Task requirements
Return every one of the following records verbatim, without changing any line.

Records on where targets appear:
·····

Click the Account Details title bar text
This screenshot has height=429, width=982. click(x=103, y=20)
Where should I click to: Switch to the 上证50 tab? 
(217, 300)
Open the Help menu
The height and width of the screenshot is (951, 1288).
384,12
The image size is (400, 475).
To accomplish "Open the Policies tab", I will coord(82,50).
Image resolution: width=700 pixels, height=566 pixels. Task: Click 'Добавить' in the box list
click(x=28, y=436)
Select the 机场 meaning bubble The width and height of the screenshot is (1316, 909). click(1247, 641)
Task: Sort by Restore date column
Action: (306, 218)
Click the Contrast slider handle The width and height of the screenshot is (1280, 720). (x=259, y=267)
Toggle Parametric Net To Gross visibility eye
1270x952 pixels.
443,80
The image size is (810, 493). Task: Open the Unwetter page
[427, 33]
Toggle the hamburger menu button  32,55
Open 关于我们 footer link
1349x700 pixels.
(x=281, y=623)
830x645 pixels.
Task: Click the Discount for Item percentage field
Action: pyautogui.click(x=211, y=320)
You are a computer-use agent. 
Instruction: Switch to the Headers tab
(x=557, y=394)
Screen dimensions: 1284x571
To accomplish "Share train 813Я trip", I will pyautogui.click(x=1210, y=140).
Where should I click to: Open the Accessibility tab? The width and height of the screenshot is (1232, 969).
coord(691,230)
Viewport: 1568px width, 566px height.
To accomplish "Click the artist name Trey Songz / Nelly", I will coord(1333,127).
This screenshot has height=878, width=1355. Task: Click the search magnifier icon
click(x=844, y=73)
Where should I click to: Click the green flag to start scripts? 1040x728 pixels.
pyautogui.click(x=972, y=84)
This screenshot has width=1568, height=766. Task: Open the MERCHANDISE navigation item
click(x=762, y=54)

·····

Final result
Click the Account Details title bar text
This screenshot has height=429, width=982. click(x=103, y=20)
Where should I click to: Switch to the 上证50 tab? 
(217, 300)
Open the Help menu
The height and width of the screenshot is (951, 1288).
384,12
The image size is (400, 475).
To accomplish "Open the Policies tab", I will coord(82,50).
Image resolution: width=700 pixels, height=566 pixels. Task: Click 'Добавить' in the box list
click(x=28, y=436)
Select the 机场 meaning bubble The width and height of the screenshot is (1316, 909). click(1247, 641)
Task: Sort by Restore date column
Action: (306, 218)
Click the Contrast slider handle The width and height of the screenshot is (1280, 720). (x=259, y=267)
Toggle Parametric Net To Gross visibility eye
1270x952 pixels.
443,80
The image size is (810, 493). Task: Open the Unwetter page
[427, 33]
Toggle the hamburger menu button  32,55
Open 关于我们 footer link
1349x700 pixels.
(x=281, y=623)
830x645 pixels.
Task: Click the Discount for Item percentage field
Action: pyautogui.click(x=211, y=320)
You are a computer-use agent. 
Instruction: Switch to the Headers tab
(x=557, y=394)
Screen dimensions: 1284x571
To accomplish "Share train 813Я trip", I will pyautogui.click(x=1210, y=140).
Where should I click to: Open the Accessibility tab? The width and height of the screenshot is (1232, 969).
coord(691,230)
Viewport: 1568px width, 566px height.
To accomplish "Click the artist name Trey Songz / Nelly", I will coord(1333,127).
This screenshot has height=878, width=1355. Task: Click the search magnifier icon
click(x=844, y=73)
Where should I click to: Click the green flag to start scripts? 1040x728 pixels.
pyautogui.click(x=972, y=84)
This screenshot has width=1568, height=766. Task: Open the MERCHANDISE navigation item
click(x=762, y=54)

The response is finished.